--- READING PASSAGE ---
--------

Western safeguards, Chinese momentum: Bangladesh’s search for balance and resilience in development financing
As Bangladesh seeks to secure billions in external financing for its growth ambitions, it must navigate the contrasting models of Western lenders and Chinese investors — each offering opportunities, but also significant risks
Bangladesh stands today at a defining crossroads in its development journey. Having already crossed the threshold of a lower-middle-income country, it now aspires to become a middle-income economy within the coming decade.
But that ambition requires massive investment — billions of dollars in infrastructure, energy security and digital transformation.
According to the World Bank, Bangladesh will need an additional $22 billion in investment each year by 2026 if it is to meet the Sustainable Development Goals (SDGs). Such staggering sums are well beyond the reach of domestic resources alone. Inevitably, dependence on external finance has become not just a supplement but a lifeline.
This dependence has placed Bangladesh squarely between two global camps of creditors — powerful, but strikingly different in character.
On one side stand the traditional Western-led institutions such as the World Bank, the International Monetary Fund (IMF), the Asian Development Bank (ADB), and bilateral partners like Japan and the US.
On the other is China, the rising giant of the Global South, advancing its strategic and commercial interests under the vast umbrella of the Belt and Road Initiative (BRI).
The philosophies, conditions and strategies of these two camps diverge fundamentally — and the way Bangladesh navigates them will shape the nation's economic and political destiny.
Western loans: Reform with strings
The Western model of lending is anchored in governance, reform and institutional strengthening. Loans and grants from the World Bank, IMF, ADB or bilateral partners typically arrive tied to strict conditions: reducing subsidies, reforming state-owned enterprises, restructuring financial institutions, and promoting transparency and democratic accountability. In many ways, this is an extension of Western "soft power".
There are undeniable advantages. Western funding has supported transformative projects in Bangladesh: the metro rail in Dhaka, the Matarbari deep-sea port, and countless social-sector initiatives. Moreover, stringent safeguards on environment and social protection have helped shield vulnerable communities from the worst excesses of rapid development.
But there is a darker side. The "one-size-fits-all" prescriptions of Washington or Tokyo often overlook local realities.
In Sri Lanka, Ghana and Zambia, austerity conditions attached to IMF packages strained ordinary citizens, sparking social unrest. Bangladesh too, is not immune.
The recent IMF loan tied to the withdrawal of fuel subsidies and reform of the banking sector has unleashed fresh economic pressures.
Yet here lies the deeper truth: Bangladesh's banking sector was not crippled by bad luck but gutted by years of political capture, collusion, and what can only be called economic cannibalism.
Reforms in this sector are not merely technical fixes; they represent a test of whether Bangladesh can uproot a culture of impunity that corrodes governance at every level.
Western loans, therefore, do not just move money — they pry open the cracks in national policy and expose the moral bankruptcy of vested interests.

--------

--- MATERIAL ---
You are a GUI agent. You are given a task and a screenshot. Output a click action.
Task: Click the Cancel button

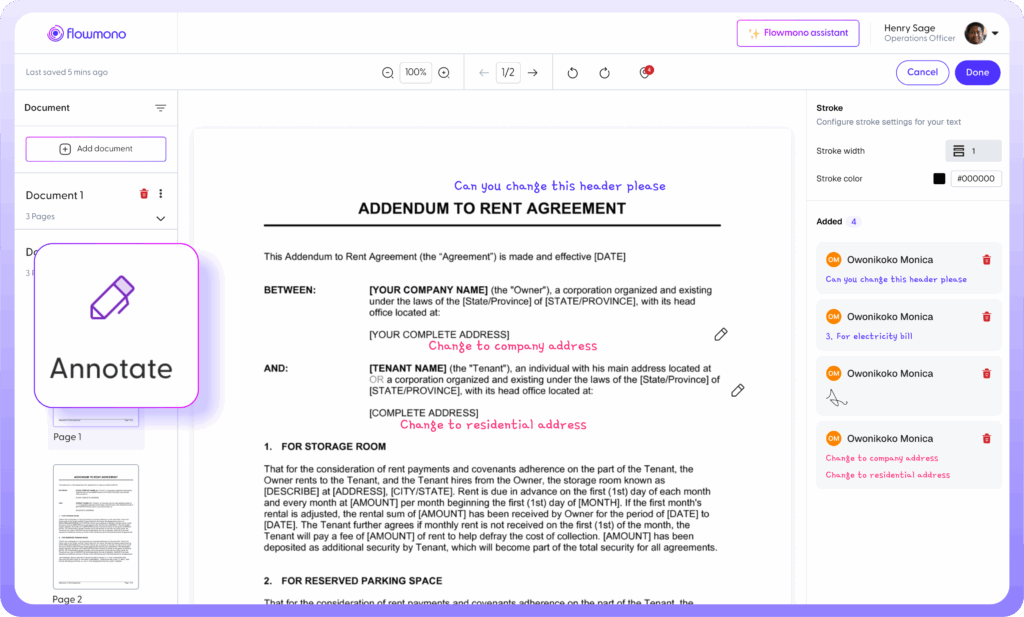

--------

--- SHORT PROBLEM ---
Answer these about the article on Bangladesh's development financing:
1. According to the World Bank, how much additional investment does Bangladesh need each year by 2026 to meet the SDGs?
2. Under what initiative does China advance its strategic and commercial interests?
3. In which three countries did austerity conditions attached to IMF packages spark social unrest?
The lines have no connection to the article on Bangladesh's development financing.

--- SOLUTION FOR THIS TASK ---
1. $22 billion
2. The Belt and Road Initiative (BRI)
3. Sri Lanka, Ghana and Zambia